The Kindle didn't replace my love of books. It removed the friction. Suddenly, I could carry an entire library in my bag, board a plane to another continent, and never once worry about the weight. I was still reading. I was just doing it differently.
The rest, as they say, is history.
And Then Came Audio
The shift to audiobooks was slower — and honestly, a little reluctant for many of the same reasons. I had already made peace with ebooks, but listening to a book still felt different. Was it really the same experience if I wasn't turning the pages myself?
My gateway was my romance novels.
I started listening to audiobook versions of books I had already read and loved. Because I knew the stories so well, there was no risk. If I got distracted, I already knew what happened. If I wasn't sure about the narrator, I already had a connection to the characters and the story.
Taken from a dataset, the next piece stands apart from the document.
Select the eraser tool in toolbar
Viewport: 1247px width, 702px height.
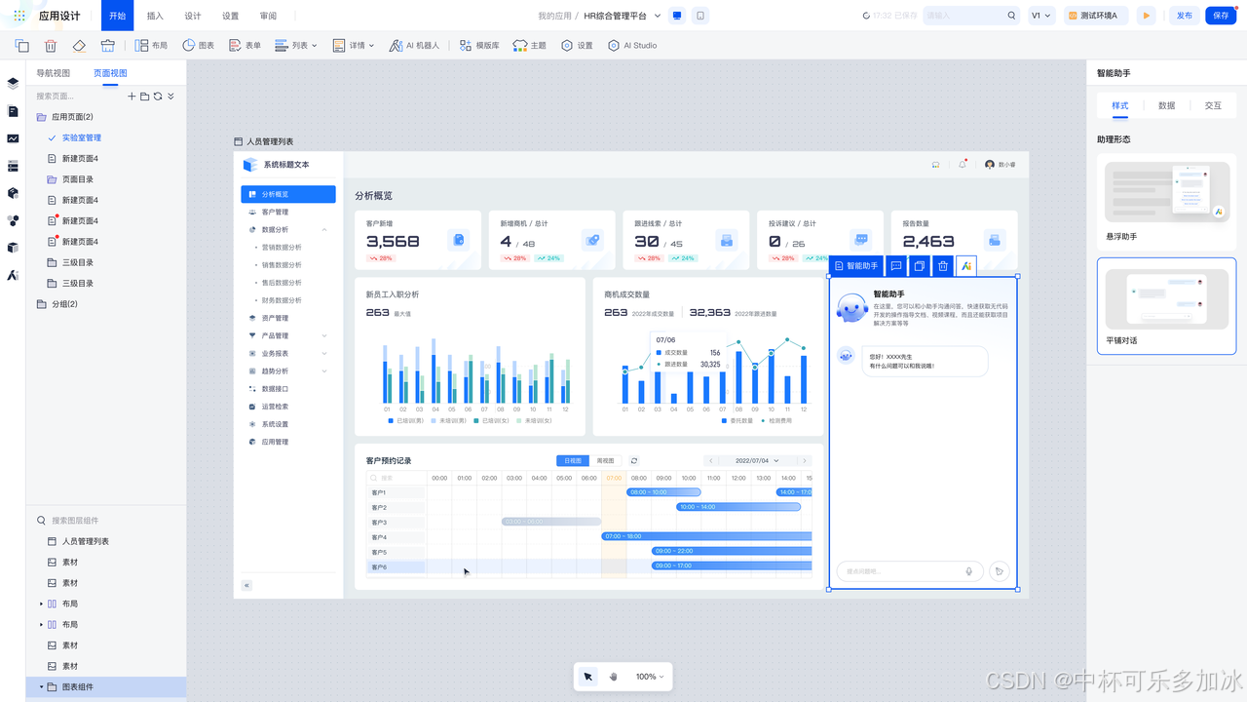79,46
What surprised me was how much a skilled narrator could add to the experience. The books hadn't changed, but the stories felt different when brought to life through performance. Characters developed distinct personalities. Dialogue took on new energy. Familiar scenes landed in new ways.
Without realizing it, I was learning something important about audiobooks. They weren't replacing the reading experience. They were creating a different way to experience the same story.
Before long, I found myself reaching for audiobooks not just for books I'd already read, but for entirely new ones.
What changed it for me was the multitasking.
I am, by nature and by 22 years of professional conditioning, someone who does not sit still well. Audiobooks meant I could feed my reading habit and everything else at the same time. The story came with me... into the kitchen, on long road trips (two cross-country trips so far and hoping for a third).
It wasn't cheating. It was efficiency. And for someone who had spent two decades navigating the world on a schedule she didn't always set, efficiency felt like freedom.
The Full Circle
And now, I narrate audiobooks. Professionally. In a recording booth, or what many voice actors would honestly call a closet, in Baltimore, with a microphone and a manuscript and the responsibility of bringing someone else's words to life for a listener I'll probably never meet.
What surprises me now is that audiobooks solve the same problem that drew me to diplomacy and communication work in the first place. They help people connect with ideas. They make information and stories accessible to people who might not otherwise have the time or opportunity to engage with them. The medium changed. The goal didn't.
I think about that listener a lot — the one who's folding laundry, or commuting, or walking the dog, or lying in the dark because sleep won't come. The one who needs a story but can't carve out the time to sit still and hold a book.
Oh, wait, that's me.
The books in the boxes? They're not going anywhere. Neither is the addiction. It just found a new format.